Ensure that your client is prepared to handle incoming data and filter out any ping or control messages.

Guides

Setup SSO

  1. Get the SSO Metadata URL from your SSO provider. i.e. https://company.okta.com/app/xyz/sso/saml/metadata
  2. Set the SSO_METADATA_URL to the url from previous step in your .env file or environment.
  3. Restart your app.
  4. Optionally, disable username/password login with DISABLE_PASSWORD_LOGIN=true environment variable.

Importing Your Documents (DRAFT)

1. Choose or Create a Library

The library is a collection of similar documents. For example:

  • Infrastructure
  • Dev Docs
  • Onboarding

The library allows document owners to keep their documents separate from each other. It also enables more selective question/answers.

Existing Library

  1. Go to /libraries in the UI
  2. Locate the library you want.
  3. Note the id in the URL.

Creating a Library

  1. Go to /libraries in the UI
  2. Click "New Library" button.
  3. Provide a name and save. Get the id of the library from the URL.

2. Get an API Token

  1. Open /api_tokens in the ui.
  2. Create a token.

3. Locate the Directory with your Documents

You can clone your doc repo or have an directory anywhere on your computer.
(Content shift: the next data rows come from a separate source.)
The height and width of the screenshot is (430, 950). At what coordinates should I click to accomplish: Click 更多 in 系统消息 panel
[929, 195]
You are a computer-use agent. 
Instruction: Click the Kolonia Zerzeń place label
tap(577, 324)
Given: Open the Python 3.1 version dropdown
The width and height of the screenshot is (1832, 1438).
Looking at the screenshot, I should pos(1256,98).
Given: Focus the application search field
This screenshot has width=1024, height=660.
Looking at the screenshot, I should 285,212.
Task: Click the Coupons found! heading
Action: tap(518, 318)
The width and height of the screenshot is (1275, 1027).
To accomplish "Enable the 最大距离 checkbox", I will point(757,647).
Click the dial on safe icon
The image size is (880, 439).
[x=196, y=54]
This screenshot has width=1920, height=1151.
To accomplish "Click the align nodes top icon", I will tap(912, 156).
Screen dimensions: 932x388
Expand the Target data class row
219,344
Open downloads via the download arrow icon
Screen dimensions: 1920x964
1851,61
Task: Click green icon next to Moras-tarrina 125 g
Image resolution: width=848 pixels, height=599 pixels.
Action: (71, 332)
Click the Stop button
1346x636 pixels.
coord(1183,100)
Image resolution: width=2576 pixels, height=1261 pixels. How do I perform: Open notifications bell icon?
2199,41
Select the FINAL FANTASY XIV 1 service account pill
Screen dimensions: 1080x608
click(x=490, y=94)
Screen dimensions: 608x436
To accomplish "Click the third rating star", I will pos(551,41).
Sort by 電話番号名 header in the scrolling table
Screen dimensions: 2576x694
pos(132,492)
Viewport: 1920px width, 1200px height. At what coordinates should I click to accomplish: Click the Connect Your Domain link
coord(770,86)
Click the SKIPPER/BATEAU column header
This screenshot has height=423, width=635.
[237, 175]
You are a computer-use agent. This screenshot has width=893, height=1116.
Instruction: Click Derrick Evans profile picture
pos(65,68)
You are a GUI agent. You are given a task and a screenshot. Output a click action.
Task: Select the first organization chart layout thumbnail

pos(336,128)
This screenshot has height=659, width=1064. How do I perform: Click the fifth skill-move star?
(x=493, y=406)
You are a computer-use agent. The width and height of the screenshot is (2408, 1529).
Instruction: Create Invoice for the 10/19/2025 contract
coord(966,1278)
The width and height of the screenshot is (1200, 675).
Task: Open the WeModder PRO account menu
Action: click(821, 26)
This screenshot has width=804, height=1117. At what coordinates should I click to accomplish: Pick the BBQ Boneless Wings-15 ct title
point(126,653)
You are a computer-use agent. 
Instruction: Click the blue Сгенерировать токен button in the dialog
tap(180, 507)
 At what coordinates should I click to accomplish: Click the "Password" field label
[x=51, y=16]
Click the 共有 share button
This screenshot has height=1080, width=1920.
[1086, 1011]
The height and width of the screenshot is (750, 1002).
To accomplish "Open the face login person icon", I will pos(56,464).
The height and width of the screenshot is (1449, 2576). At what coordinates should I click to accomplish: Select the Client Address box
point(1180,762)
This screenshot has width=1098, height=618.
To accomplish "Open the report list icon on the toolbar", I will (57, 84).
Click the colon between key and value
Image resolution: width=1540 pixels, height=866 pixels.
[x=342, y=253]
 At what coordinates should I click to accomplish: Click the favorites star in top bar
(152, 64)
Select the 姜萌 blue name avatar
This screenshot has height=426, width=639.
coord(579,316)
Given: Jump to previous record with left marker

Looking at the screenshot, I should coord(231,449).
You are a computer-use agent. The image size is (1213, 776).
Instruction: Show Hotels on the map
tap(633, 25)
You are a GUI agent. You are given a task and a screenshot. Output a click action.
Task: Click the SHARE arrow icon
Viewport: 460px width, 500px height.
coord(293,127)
4. Set the variables in .env

IMPORT_API_TOKEN=<your token>
ROOT_URL=<root url>  # "http://localhost:3000" if you are testing locally.

5. Install jq

jq is a dependency.

See the download page for instructions.

6. Run the import script

./import.sh -l <library_id> -d <path_to_your_docs>

7. Verify and Test

  1. Go to /libraries and click on the library you used.
  2. See if the documents from your import are listed.